• _EXERCISE DETAILS_: Copy the listing from its first line through the line that contains "pos(28,186)", swapping "Teams" for "Outlook" and changing nothing else.

::: RECORDS TO USE :::

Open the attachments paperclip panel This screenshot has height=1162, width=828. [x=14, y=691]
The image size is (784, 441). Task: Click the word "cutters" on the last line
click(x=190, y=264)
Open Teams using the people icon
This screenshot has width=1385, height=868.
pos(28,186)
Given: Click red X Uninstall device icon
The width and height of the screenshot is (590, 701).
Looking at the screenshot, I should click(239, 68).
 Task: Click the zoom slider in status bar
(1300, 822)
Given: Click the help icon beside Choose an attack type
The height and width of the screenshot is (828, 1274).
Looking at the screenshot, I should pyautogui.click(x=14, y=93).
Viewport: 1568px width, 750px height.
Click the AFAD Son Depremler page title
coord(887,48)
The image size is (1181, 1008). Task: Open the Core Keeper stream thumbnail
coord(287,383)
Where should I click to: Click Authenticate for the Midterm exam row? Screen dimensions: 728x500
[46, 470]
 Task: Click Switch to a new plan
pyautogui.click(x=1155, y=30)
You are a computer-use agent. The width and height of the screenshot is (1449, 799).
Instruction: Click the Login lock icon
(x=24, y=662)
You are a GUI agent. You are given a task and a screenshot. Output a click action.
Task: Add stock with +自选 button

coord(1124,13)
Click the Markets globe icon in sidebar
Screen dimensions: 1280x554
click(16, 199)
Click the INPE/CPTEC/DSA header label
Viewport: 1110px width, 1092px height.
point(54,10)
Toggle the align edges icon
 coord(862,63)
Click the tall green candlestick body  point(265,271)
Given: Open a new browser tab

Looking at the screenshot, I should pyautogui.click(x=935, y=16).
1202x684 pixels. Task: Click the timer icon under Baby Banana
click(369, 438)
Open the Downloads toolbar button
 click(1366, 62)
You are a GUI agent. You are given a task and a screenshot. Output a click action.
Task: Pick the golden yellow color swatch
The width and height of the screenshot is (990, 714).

:::

• _TASK SOLUTION_:
Open the attachments paperclip panel This screenshot has height=1162, width=828. [x=14, y=691]
The image size is (784, 441). Task: Click the word "cutters" on the last line
click(x=190, y=264)
Open Outlook using the people icon
This screenshot has width=1385, height=868.
pos(28,186)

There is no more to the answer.